- **STATED EXERCISE**: How many of the lines below contain the word "resolution"? Case counts, and the reply should be the number alone.

- **EXTRACTED INFORMATION**:
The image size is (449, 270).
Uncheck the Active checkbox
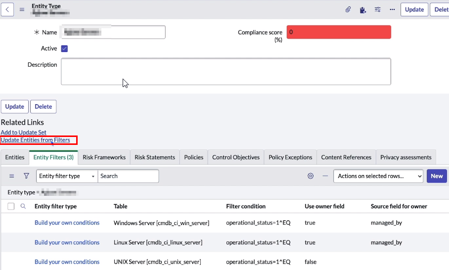(x=64, y=48)
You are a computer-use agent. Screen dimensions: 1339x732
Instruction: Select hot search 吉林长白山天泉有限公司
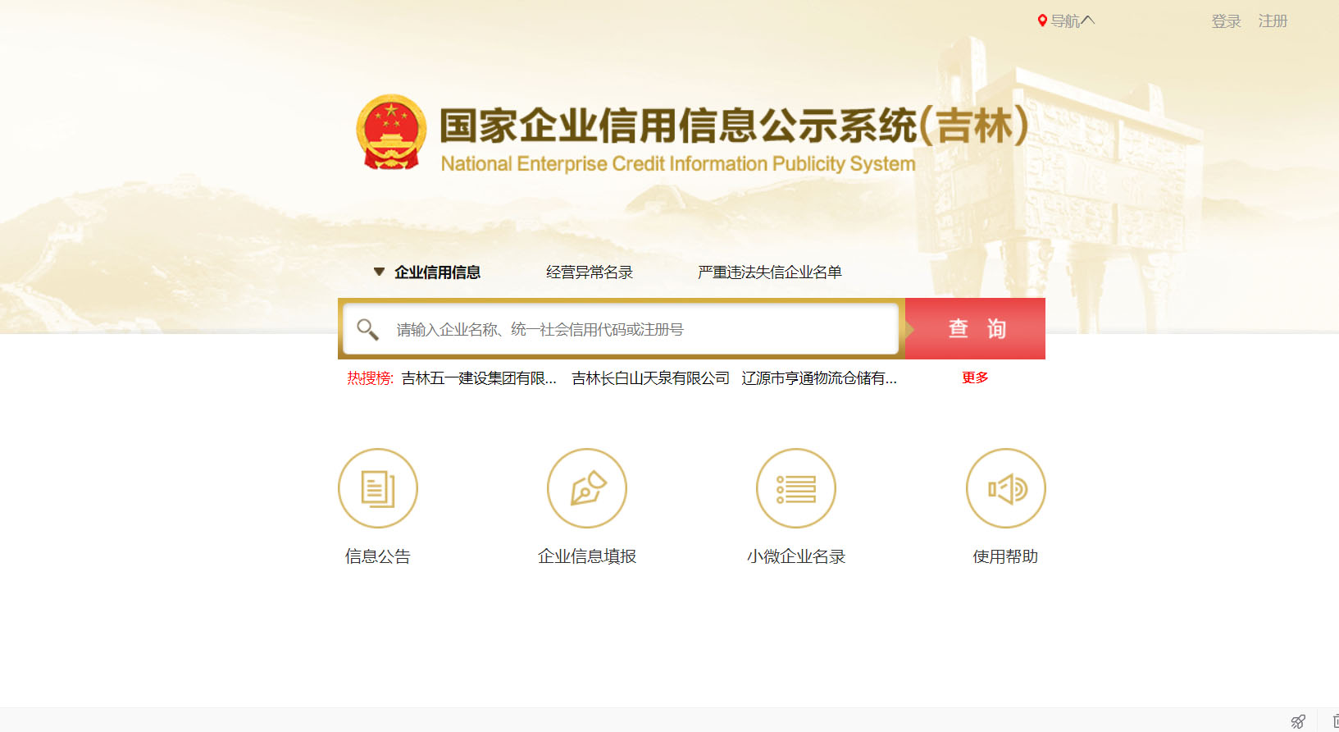pos(650,377)
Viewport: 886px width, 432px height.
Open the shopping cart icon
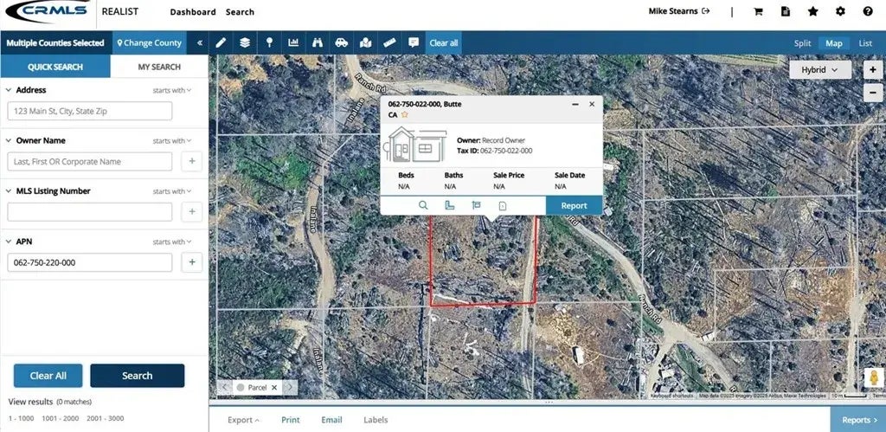(x=759, y=12)
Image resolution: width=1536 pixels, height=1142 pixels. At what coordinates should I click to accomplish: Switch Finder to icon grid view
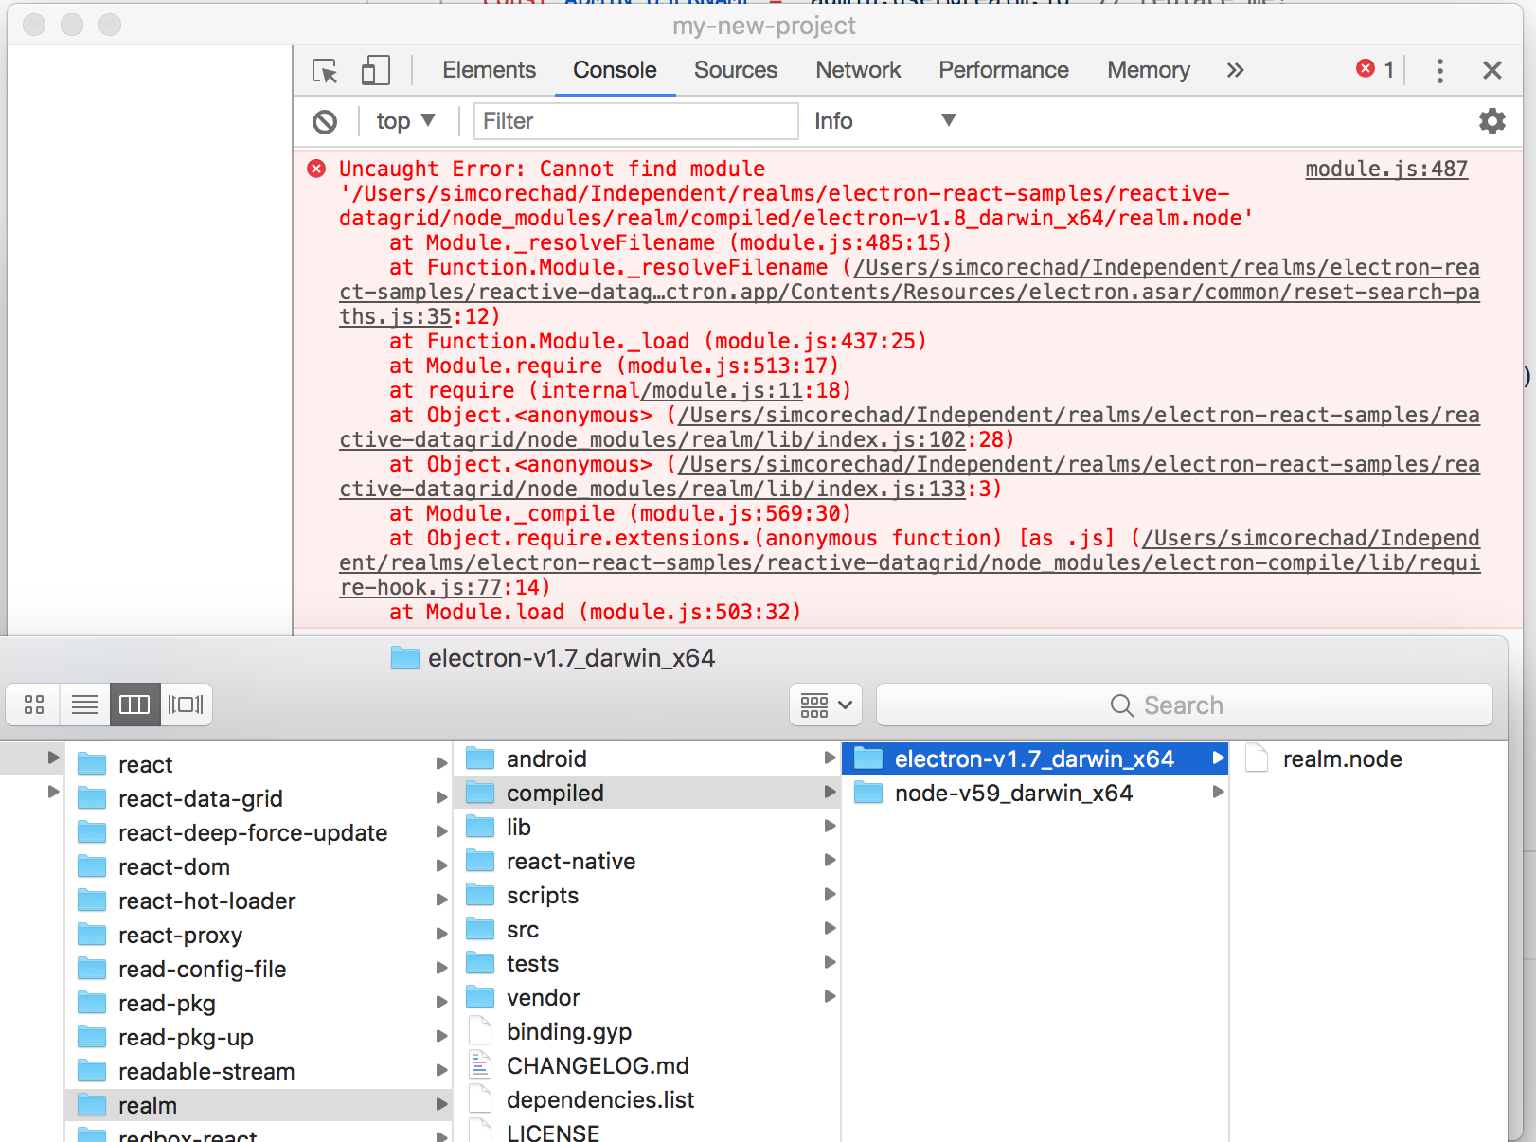coord(34,704)
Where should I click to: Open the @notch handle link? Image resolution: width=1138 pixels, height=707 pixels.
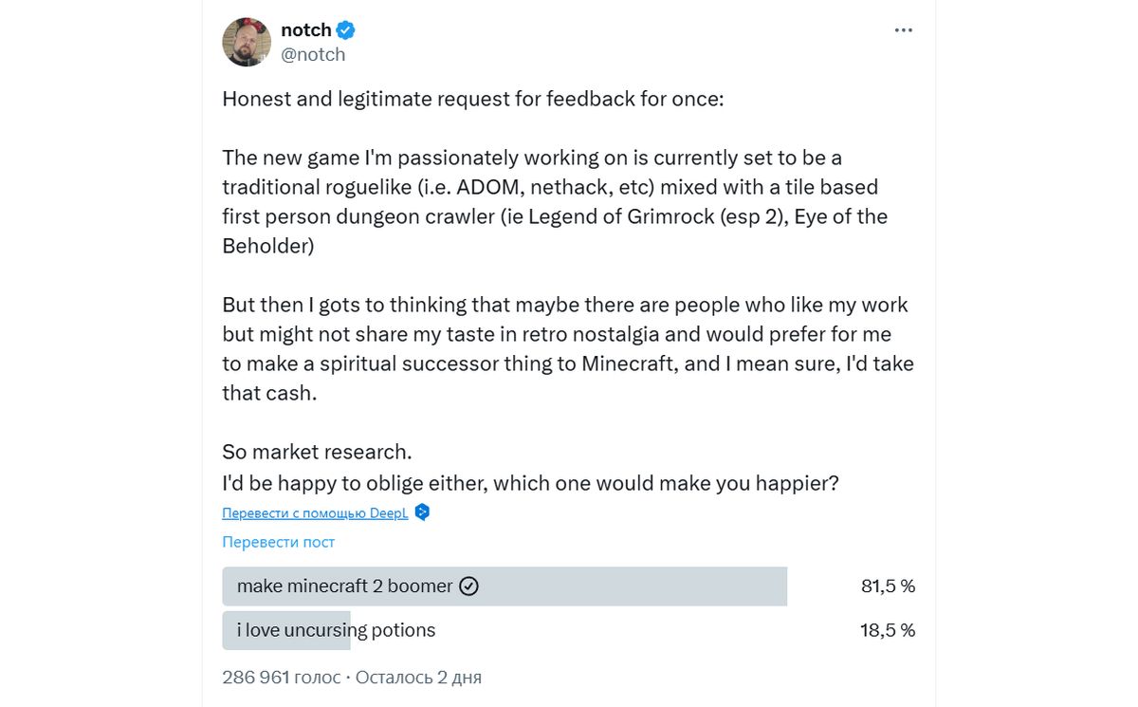pos(313,54)
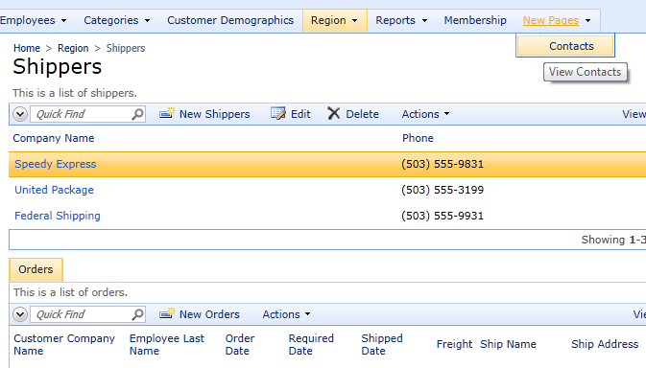Open the Reports menu
Screen dimensions: 646x368
pyautogui.click(x=401, y=20)
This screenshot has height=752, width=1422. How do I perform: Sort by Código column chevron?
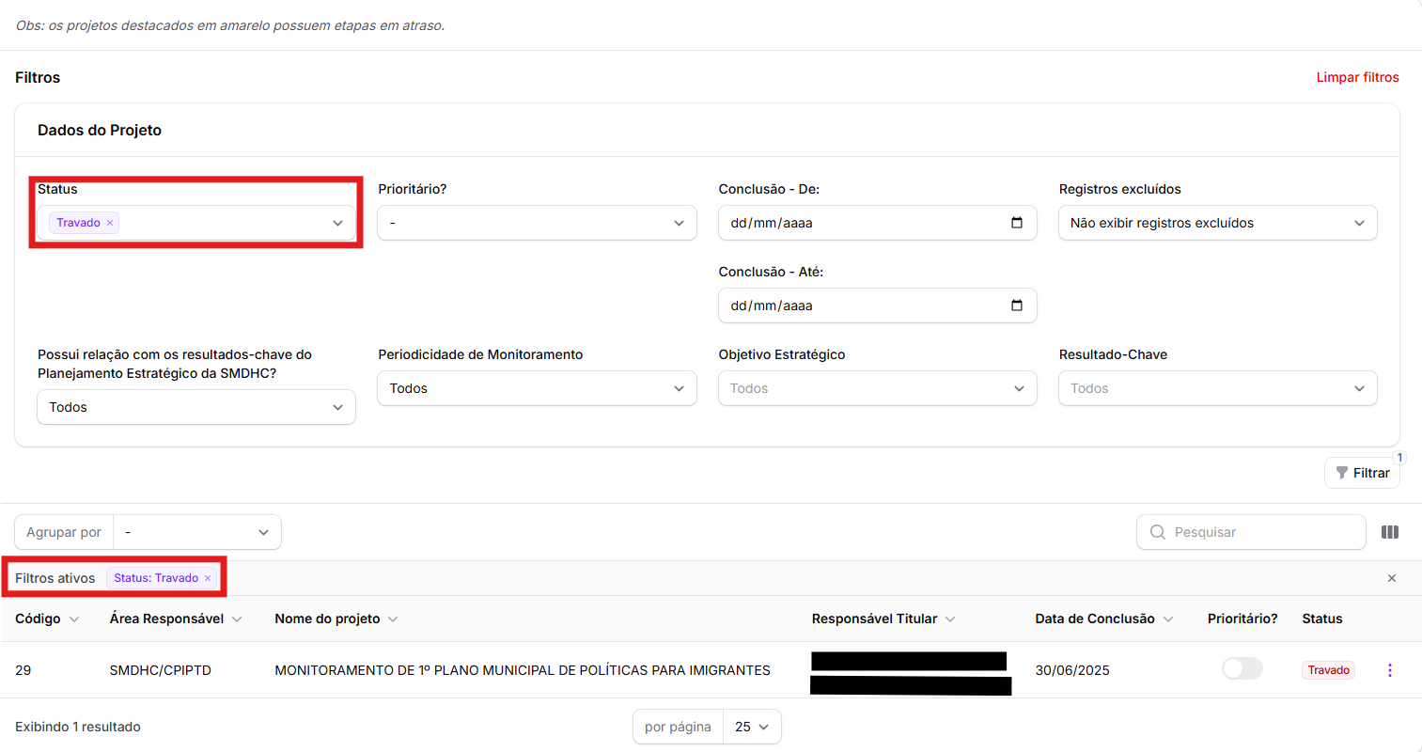(74, 619)
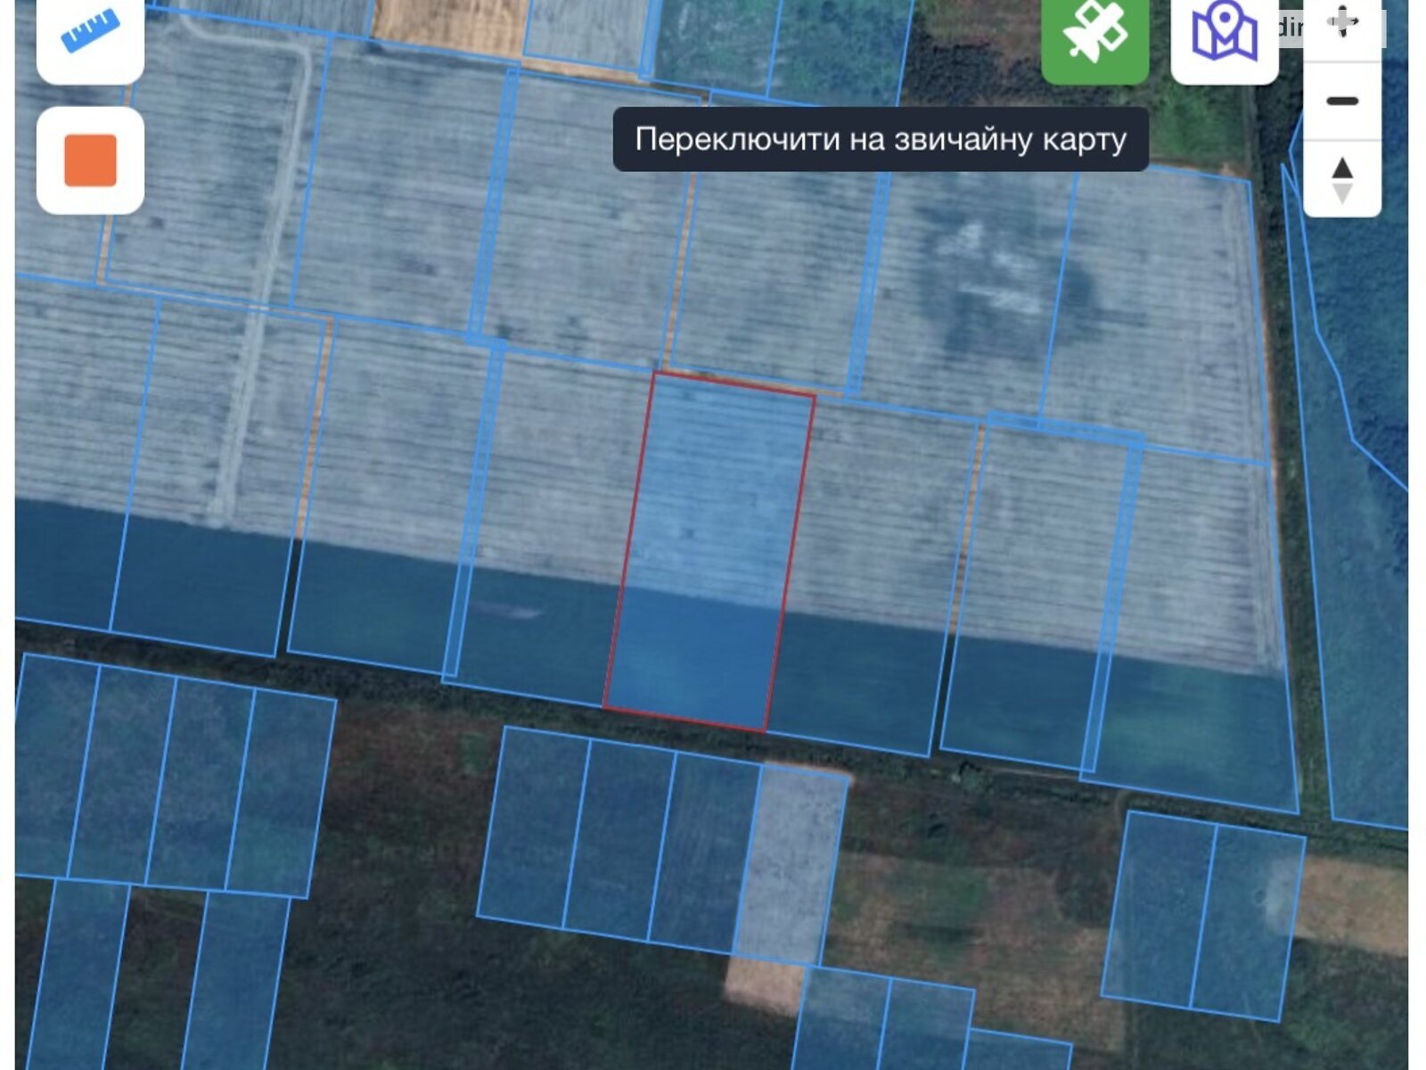The image size is (1426, 1070).
Task: Select the blue ruler measurement tool
Action: tap(90, 31)
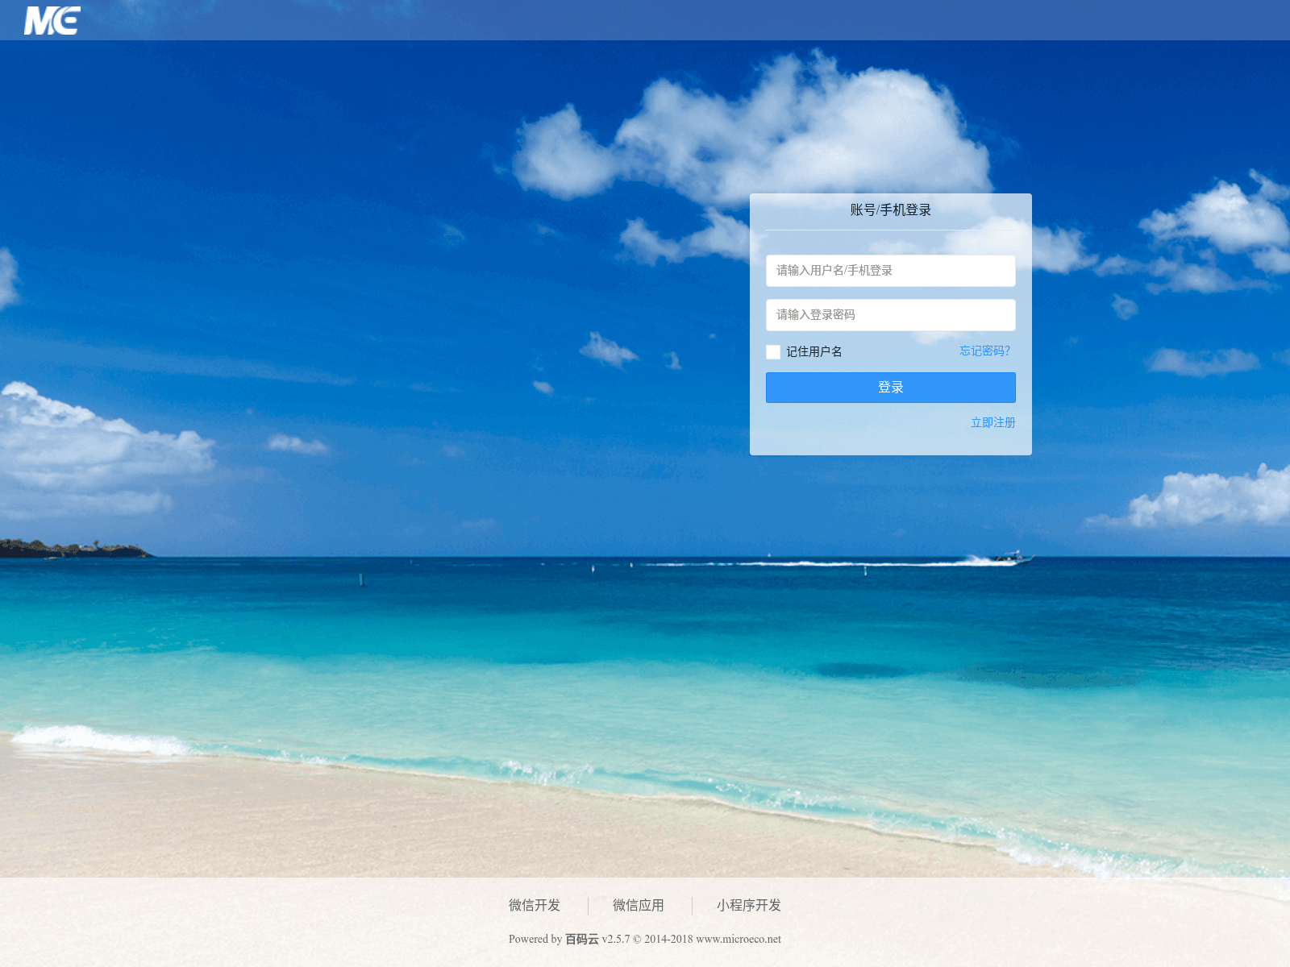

- **WRITTEN SOLUTION**: 2